La grève générale illimitée décrétée par la centrale syndicale Dynamique unitaire le 12 mars accuse un retard à l’allumage. Censé être déclenché dans tous les secteurs (public, parapublic et privés), ce mouvement de grève est, selon les syndicalistes, la réponse au «mutisme et mépris» du gouvernement face à leurs revendications, après l’expiration du préavis de grève déposé le 1er mars sur la table du Premier ministre.

Seulement, deux jours après son lancement, le mouvement n’est pas assez perceptible.
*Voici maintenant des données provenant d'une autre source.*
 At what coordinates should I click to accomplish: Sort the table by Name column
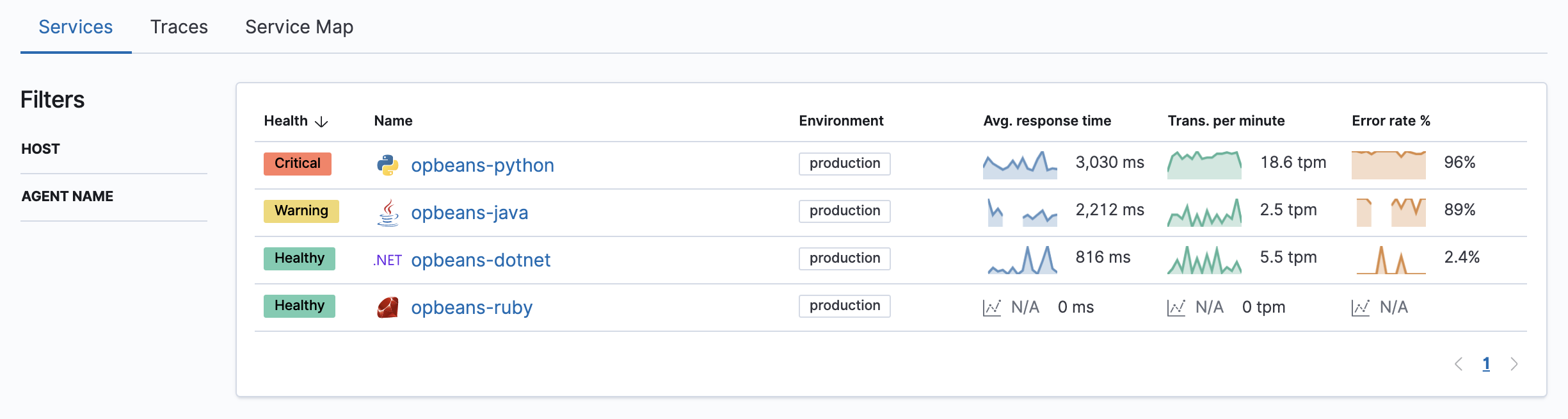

Les agents des administrations ne semblent pas avoir suivi le mot d’ordre de grave.

C’est le cas au Centre hospitalier universitaire de Libreville (Chul), où le personnel a été présent dans sa globalité, selon le Dr Ngoma, chef de services urgences.

«Tous les agents sont présents. Il n’y a pas de mouvement de grève chez nous nous activons à soigner les gabonais», a-t-il déclaré sur Gabon 1ere.

Même constat au Collège d’enseignement secondaire de la cité Damas, où le chef de cet établissement affirme n’avoir pas ressenti les effets de la grève. «Tous mes collaborateurs sont présents nous nous attelons à boucler le trimestre donc nous n’avons pas de problèmes», a lancé Precos Mezui.

Toutefois, pour le secrétaire général de Dynamique Unitaire, «la grève n’a pas besoin d’être suivie par tous les agents pour être ressentie», a expliqué Luc Patrick Mombo. Selon lui, il suffit qu’elle soit observée dans les secteurs stratégiques tels que la «Santé et l’éducation» pour avoir l’impact souhaité.

Par ailleurs, les syndicalistes estiment qu’il est très tôt pour mesurer l’ampleur de l’observation de la grève. Pour Dynamique unitaire, la grève est belle et bien lancée.